Michael Lewis
Moneyball
The Art of Winning an Unfair Game
W.W. Norton, 2003
What's inside?
Nobody thought Wall Street-style statistical analysis could affect the baseball draft — until Oakland started winning.
Recommendation
Author Michael Lewis takes you inside the hidden process of the 2002 baseball draft as seen by Oakland Athletics general manager Billy Beane and his egghead staff, and by Beane’s snuff-sniffing, monosyllabic, case-hardened baseball scouts. Lewis moves with grace and speed, back and forth across 30 years of baseball history, delving into baseball lore, statistics, drafting processes, the baseball business, baseball’s current cast of characters and the way they all interplay. Lewis shows how baseball and derivative investment strategies can be viewed in the same framework. In the friendly confines of baseball, he presents a million dollar lesson about the inefficiency of sloppy data.

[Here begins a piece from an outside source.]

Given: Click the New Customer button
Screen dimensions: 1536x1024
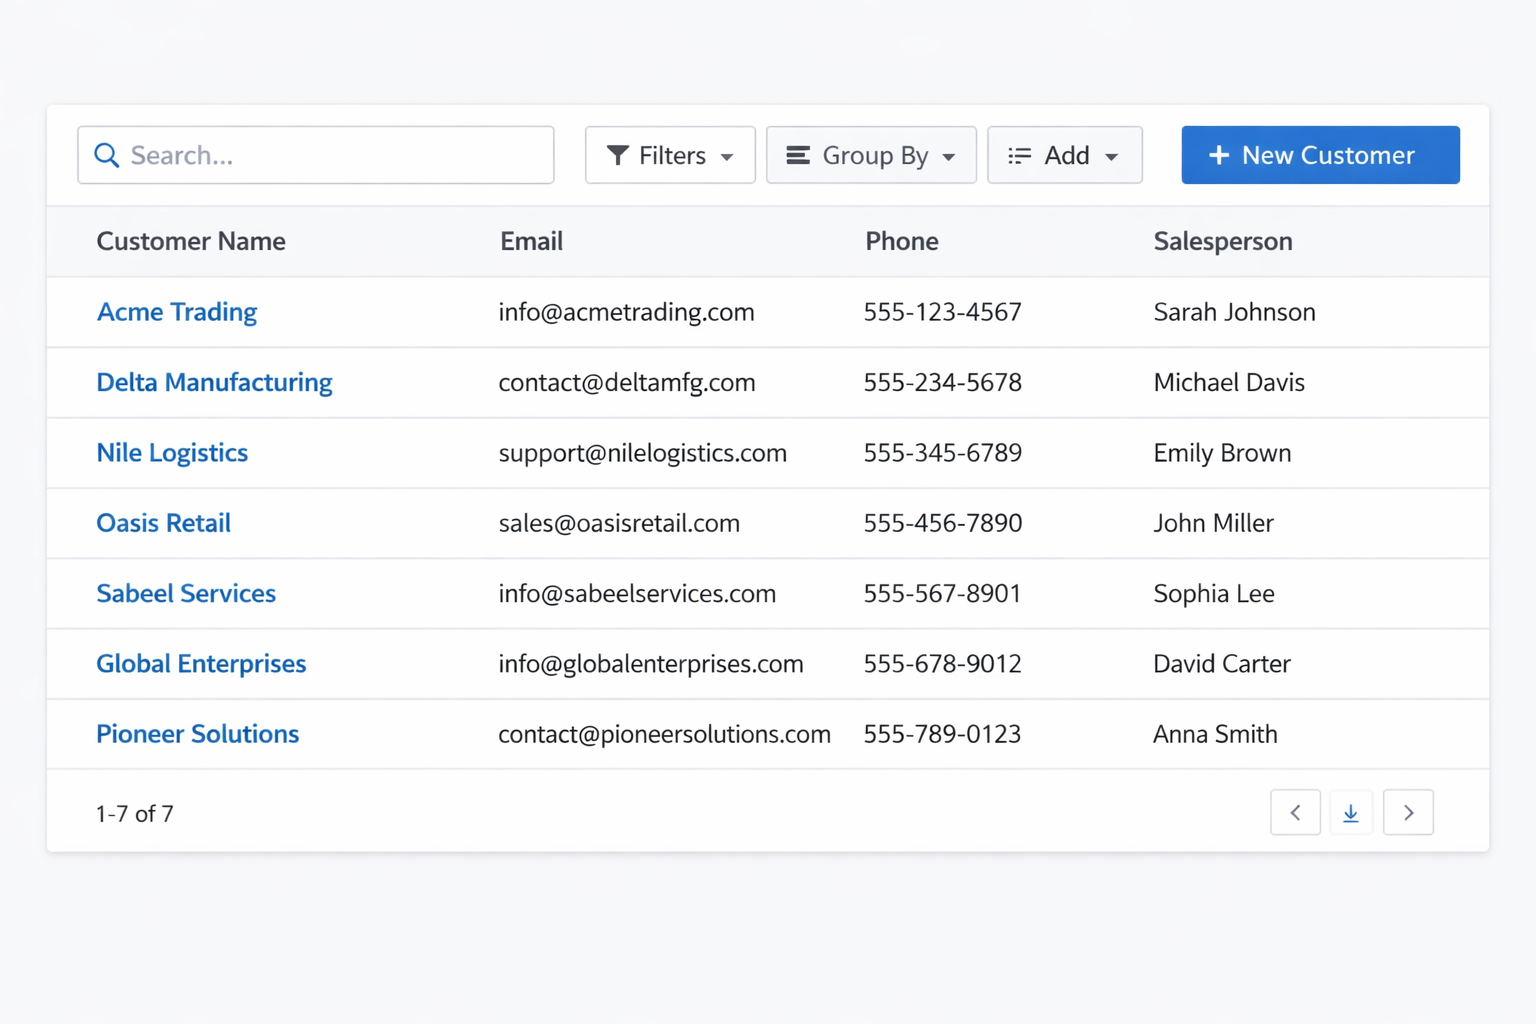Looking at the screenshot, I should click(1320, 155).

Defective athletes as redeemed heroes, baseball as a metaphor for business, what a concept! getAbstract.com recommends this intriguing book to everyone who loves baseball, numbers, box scores, statistics, business theory and a good yarn about unlikely heroes who are changing sports’ business and sports’ history.
Summary
About the Author
Michael Lewis is the author of the bestseller Liar’s Poker: Rising Through the Wreckage on Wall Street, based in part on his experience as an investment banker for Salomon Brothers. He is a contributing writer to the New York Times Magazine, a columnist for Bloomberg and a visiting fellow at the University of California at Berkeley. His writing appears in The New Yorker, Slate and Foreign Affairs. He has served as editor and columnist for the British weekly The Spectator and as senior editor and campaign correspondent for The New Republic. He filmed and narrated short pieces for ABC-TV’s "Nightline" and hosted a series on presidential politics for NPR.